Notations from two diaries of Robert H. Cartmell, relative to Civil War local dead.

Volume 2, page 145:

Jan. 19, 1862. Attended burial of Geo. T. Taylor, Lt. in Penn's Co. at Columbus; buried in Jackson; bro. of Mrs. Guthrie, Mrs. Dashiell, Mrs. John Chester and grandson of "old man" [Philip] Alston."

(His official war record shows that George Washington (not T.) TAYLOR enlisted at age 28 in Co. A, 6th Tenn. Inf., CSA, in May 1861. Promoted to 2 Lt. October 1861. Died January 18, 1862. Absent since August 1861, illness; in Capt. Wm. C. Penn's Company. His tombstone in the Guthrie lot at Riverside reads: GEO. W. TAYLOR, B/ July 1, 1832; D/ Jan. 18, 1862.)

IBID, page 26. Cartmell notes there was considerable, a "great deal" of communicable illnesses among the Confd. soldiers in and about Jackson. (A hospital had been established in Jackson, called Beauregard Hospital. Dr. R. R. Dashiell was its supervisor.)

IBID, page 161. April 9, 1862. Cartmell recorded that the wounded and dead from the Shiloh battlefield area began to come into Jackson this morning; among dead, the bodies of Jo. Freeman and I. Jackson. He attended Freeman's burial April 10.

Volume 3, page 14. June 8, 1863. Federals evacuated Jackson today after 1 year and 18 hours of occupation.

IBID, page 26. Of the Federal / Union-Confederate skirmish in Jackson, July 13, 1863, Cartmell wrote on July 15, 1863, "Four Confederates & one Federal were buried today, died since the fight.

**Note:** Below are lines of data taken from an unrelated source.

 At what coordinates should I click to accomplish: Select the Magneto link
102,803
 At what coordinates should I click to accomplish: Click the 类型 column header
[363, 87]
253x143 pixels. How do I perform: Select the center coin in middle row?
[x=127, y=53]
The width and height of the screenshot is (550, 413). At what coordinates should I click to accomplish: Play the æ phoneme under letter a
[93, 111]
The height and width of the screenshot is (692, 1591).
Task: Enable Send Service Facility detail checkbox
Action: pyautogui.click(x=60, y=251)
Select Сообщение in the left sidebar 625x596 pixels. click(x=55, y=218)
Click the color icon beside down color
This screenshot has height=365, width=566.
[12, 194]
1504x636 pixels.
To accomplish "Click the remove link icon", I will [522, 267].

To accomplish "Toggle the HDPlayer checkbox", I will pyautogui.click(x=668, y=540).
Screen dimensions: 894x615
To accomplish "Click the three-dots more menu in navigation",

One was Lieut. Pig of Biffle's Regiment."

(His official war record shows that Lt. James H. Pigg of Maury Co., Tenn., enlisted in Columbia, Sept. 4, 1862, Capt. Jacob B. Biffle's 19 Tn. Cavalry. He was "Killed at Jackson, Tenn. July 15, 1863." As the battle had been two days previously it must mean, as Cartmell implies, that Lt. Pigg had died and he was buried, not killed, July 15.)

 

About the individual stone markers at the graves of Confederates buried in riverside. In the minute book of the Riverside Cemetery Improvement Association, 1955 to 1976, page 67. July 5, 1956. "Since the UDCs had asked about resetting some of the confederate stones, Mrs. Murdoch told the meeting that Mrs. Jamison for the city had replaced 15 small stones and made others firm in concrete."